## WORK INSTRUCTIONS
In the essay about going 21 days without food, transcribe the part that opens with the words "Seriously. You have" and closes with "the book here).".

## TEXT TO READ
** start **
How I Made it 21 Days With No Food

When Mahatma Gandhi broke his 21-day fast, having restored independence and peace to India through the simple act of not eating, it is said that he slowly sipped a half cup of orange juice, diluted with water, over the course of half an hour. Those around him — his advisers, reporters, family and friends — sipped juice with him, in complete silence.

This morning, in honor of the master, I took my first sip of orange juice, diluted with water. There was no silence, however, because I immediately screamed with joy. “ORANGE-GASM!” I cried.

Seriously. You have no idea how good orange juice tastes.

My experiment was to endure 21 days with no food, to promote the principle of mindfulness. I wanted to show that ordinary people can do extraordinary things by harnessing the power of their minds, using mental techniques I call “mind hacking” (check out the book here).

At times, I felt like a master craftsman, with a workshop full of mental tools that I could use for different problems and temptations. I would reach for the right tool whenever I was struck with hunger or weakness, which was pretty much all the time. I’ve recapped some of these tools — or “hacks” — in my previous updates:

These mind hacks are easy-to-use techniques that you can use to accomplish your own big goals, whether that’s starting a business, finding a better job, or creating new positive habits. Coming out of this experiment, I am more convinced than ever that the obstacles to your success are largely in your own mind. Here’s how to hack your way out of them.

Mind Hack: I Think I Can

On the first day of my 21-Day experiment, I ran a 5K road race.

My family does a “Fun Run” every New Year’s Day, and I wasn’t yet hungry, so I ran the race with my nine-year-old. About halfway through, Luke got tired and started telling me he couldn’t complete the race. I told him that saying “I can’t do it” was draining his willpower battery, and he should try telling himself, “I can do it.” Within minutes, his attitude had completely changed, and he enthusiastically finished the race, proclaiming, “Now I understand why people like running!”
** end **
## Element lookup records
** start **
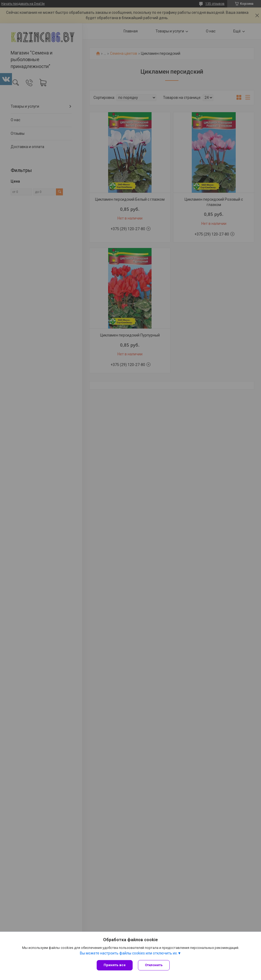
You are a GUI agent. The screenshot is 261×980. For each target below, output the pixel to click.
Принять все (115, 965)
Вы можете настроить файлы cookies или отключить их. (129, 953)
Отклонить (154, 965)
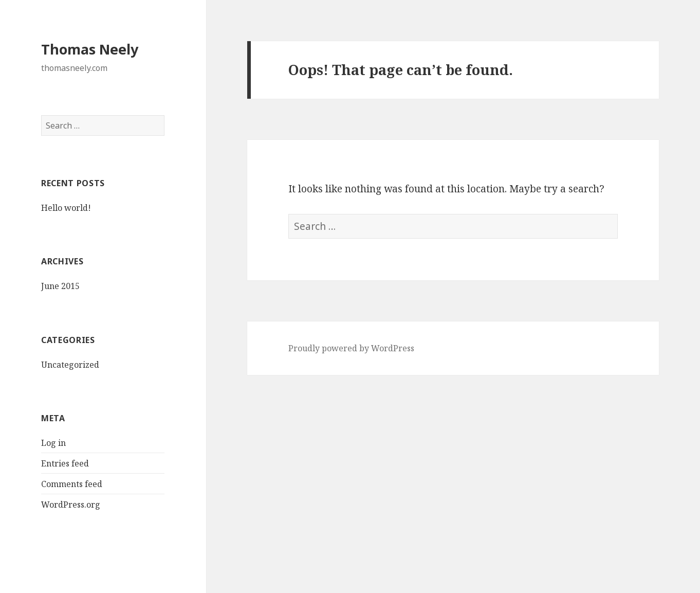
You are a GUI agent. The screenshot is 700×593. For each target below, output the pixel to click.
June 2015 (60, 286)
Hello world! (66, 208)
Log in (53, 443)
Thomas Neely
** end **
## WORKED SOLUTION
Seriously. You have no idea how good orange juice tastes.

My experiment was to endure 21 days with no food, to promote the principle of mindfulness. I wanted to show that ordinary people can do extraordinary things by harnessing the power of their minds, using mental techniques I call “mind hacking” (check out the book here).